Finding local maxima, minima, and saddle points of $f(x,y)=xy + \frac1x +\frac1y$ Can anyone show me whether my answer below is correct and complete?  Specifically, I am not sure whether or not I defined the extrema in explicit-enough terms.  Also, the graph of the function using http://web.monroecc.edu/manila/webfiles/calcNSF/JavaCode/CalcPlot3D.htm seems to present a somewhat different answer than I am getting using equations below.  Perhaps someone might be able to point out other things I could improve to make this answer more correct. 
This is question 14.7.12 in the seventh edition of Stewart Calculus.
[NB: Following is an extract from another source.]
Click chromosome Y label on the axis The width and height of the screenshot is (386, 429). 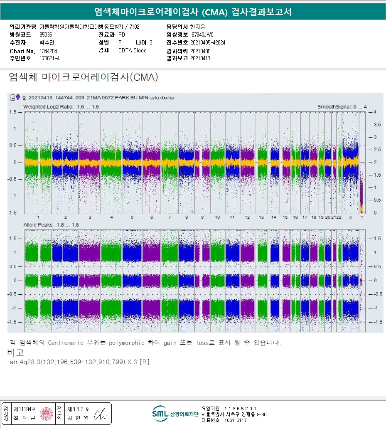[x=361, y=217]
"Find the local maximum and minimum values, and saddle points, of $f(x,y)=xy + \frac{1}{x} +\frac{1}{y}$."
Here is my work:
$f_x(x,y) = y+\frac{-1}{x^2}=0$, so $yx^2 =1$
$f_y(x,y)=x+\frac{-1}{y^2}=0$, so $xy^2=1$
Thus, $yx^2=xy^2=1$ and $\frac{xy^2}{yx^2}=1=\frac{y}{x}=\frac{x}{y}$, so the critical points occur when $y=x$
$f_{xx}=\frac{2}{x^3}$
$f_{yy}=\frac{2}{y^3}$
$f_{xy}=1$
Use Second Derivatives Test: $D=D(a,b)=f_{xx}(a,b)f_{yy}(a,b)-[f_{xy}(a,b)]^2$
For $x=y$, we have $D=\frac{4}{x^6}-1>0$, thus, there are no saddle points.
$f_{xx} = \frac{2}{x^3}=\begin{cases}<0 ,&  x < 0 \\udf ,& x=0\\>0,& x>0\end{cases}$
Thus, $x=y$ defines local maxima when $x<0$ and defines local minima when $x>0$
Highest maxima occur as $x\to\infty$ and as $x\to 0^+$
Lowest minima occur as $x\to -\infty$ and as $x\to 0^-$
 A: Putting $f_x=0$ and $f_y=0$ you obtained the two equations $yx^2=1$ and $xy^2=1$. The solution of these two equations is not the line $x=y$, as you seem to think, but the single point $p:=(1,1)$. This is the only critical point in the domain ${\mathbb R}^2\setminus\{(x,y)\ |\ xy=0\}$ of $f$. One computes
$$f_{xx}(p)=2, \quad f_{xy}(p)=1,\quad f_{yy}(p)=2\ ,$$
whence $f_{xx}(p)>0$ and $D(p):=(f_{xx}f_{yy}-f_{xy}^2)_p=3>0$. It follows that $f$ takes a local minimum at $p$.
When you restrict $f$ to the open first quadrant then $f$ in fact takes its global minimum value $3$ at $p$. This can be seen as follows:
$$xy+{1\over x}+{1\over y}=\sqrt{y}\Bigl(x\sqrt{y}+{1\over x\sqrt{y}}\Bigr)+{1\over y}\geq 2\sqrt{y}+{1\over y}\qquad(x>0)\ ,$$
and here the right side has minimal value $3$ for $y=1$.
------- (addendum for extra information) ---------
The last step requires 
$2\sqrt{y}+{1\over y} \ge 3$ for $y >0$. To see this,
write $y=(1+z)^2$ with $z > -1$. Then we want to establish
$$
 2{(1+z)} + \frac{1}{(1+z)^2} \ge 3 \\
\leftrightarrow 
2{(1+z)^3} + 1 - 3 {(1+z)^2} \ge 0\\
\leftrightarrow 
z^2(2z +3) \ge 0
$$
which is true since $z^2 \ge 0$ and since for $z > -1$, $2z +3 > 1$. Also, the inequality is tight since equality occurs at $z=0$, i.e. $y=1$.